At the enterprise level, agent sprawl begins to occur when each business function starts defining and deploying its own AI agent strategy using different tools and point solutions. This siloed approach appears attractive at first, as it helps teams move fast, but it leads to overlapping initiatives — with agents often operating without coordination or regulation.
To fix this, Mamut explained, teams need a central command center, where every AI agent project is connected to one system, allowing business units to move quickly and efficiently. This also gives CIOs, CMOs, and CEOs direct visibility and control over what projects are underway, which ones have been deployed to production, and how they are complying with company guidelines and regulatory requirements.
For this, Wayfound has created a centralized hub with OpenTelemetry standards, an open-source framework for collecting and transmitting observability data. It connects to AI agents built on any platform through SDKs, API, and MCP servers, and then tracks all agent-to-agent interactions and tool calls to other systems, providing relevant metrics, explanations, alerts, performance reviews, and suggestions for improvement. This ultimately serves as a virtual ‘meeting’ where agents share context and solve problems together, ensuring consistency, compliance, and supervision.
“Our AI agent manager can read all the interactions that happen and (when available) all the reasoning that went into an AI agent’s decision to call another agent or tool, and the requests and responses that occurred. By giving the Wayfound Manager the company, regulatory, and agent-specific guidelines that the agent should be following, we are able to assess the performance of AI agents across their entire network of connected agents and tools,” she further added.
Managers can then assess the compliance and performance of AI agents using both standard and custom guidelines that can be written and tested for fidelity in plain language.
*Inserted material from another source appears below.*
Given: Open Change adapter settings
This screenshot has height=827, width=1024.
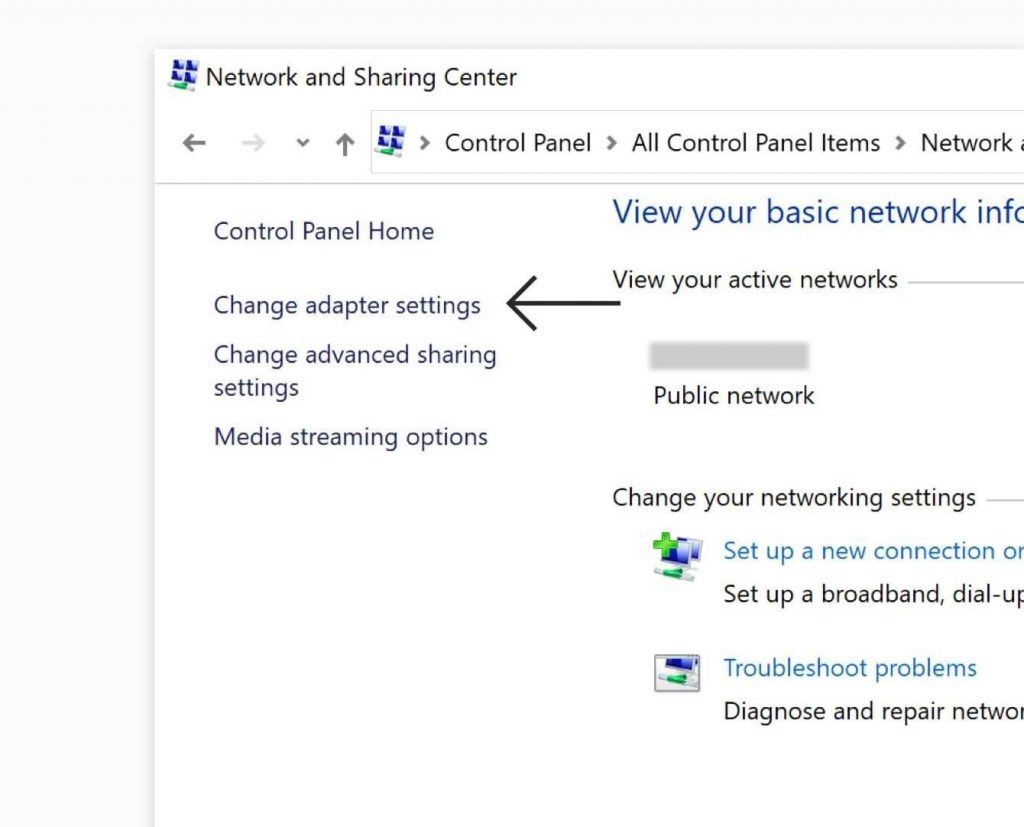Looking at the screenshot, I should [x=347, y=305].
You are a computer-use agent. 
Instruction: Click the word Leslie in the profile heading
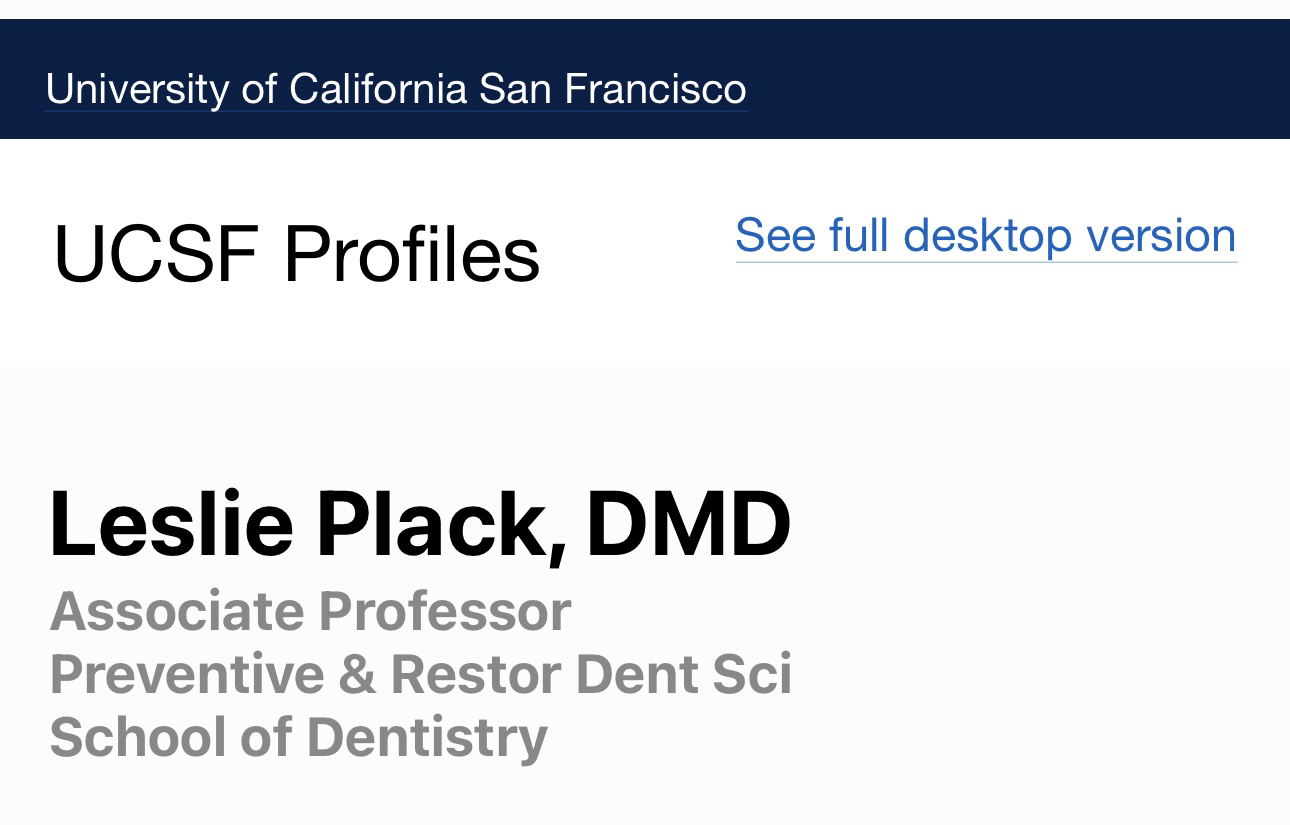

The guidelines can apply to just one agent or all agents across the enterprise, depending on the case.
Monitoring Agentforce
With its centralized, rules-driven approach, Wayfound has also become the official monitoring partner for Salesforce’s Agentforce, which uses a unified platform approach to deploy and manage agents.
Giants such as Disney are using these bots for handling tasks ranging from sales to customer service, hitting accuracy rates as high as 93%. And Wayfound is keeping their behavior in line by complementing the Agentforce Command Center with real-time monitoring and alerting capabilities.
As the space evolves, Mamut expects enterprises will double down on agents, creating virtual teams of experts for different tasks. With interoperable and open standards emerging, these agents are likely to stem from different platforms, instead of just one like Salesforce. This will make setting up an underlying, centralized hub for monitoring the agents more important than ever.
“Managing AI agents is more like managing human employees than monitoring traditional software. Ensuring these AI agents are managed and supervised well is the key to solving the problem of agent sprawl, agent security, and agent performance. While this problem will never be fully solved, it can already be well-managed, giving enterprise leaders the confidence and control they need to win in the Age of AI,” Mamut added.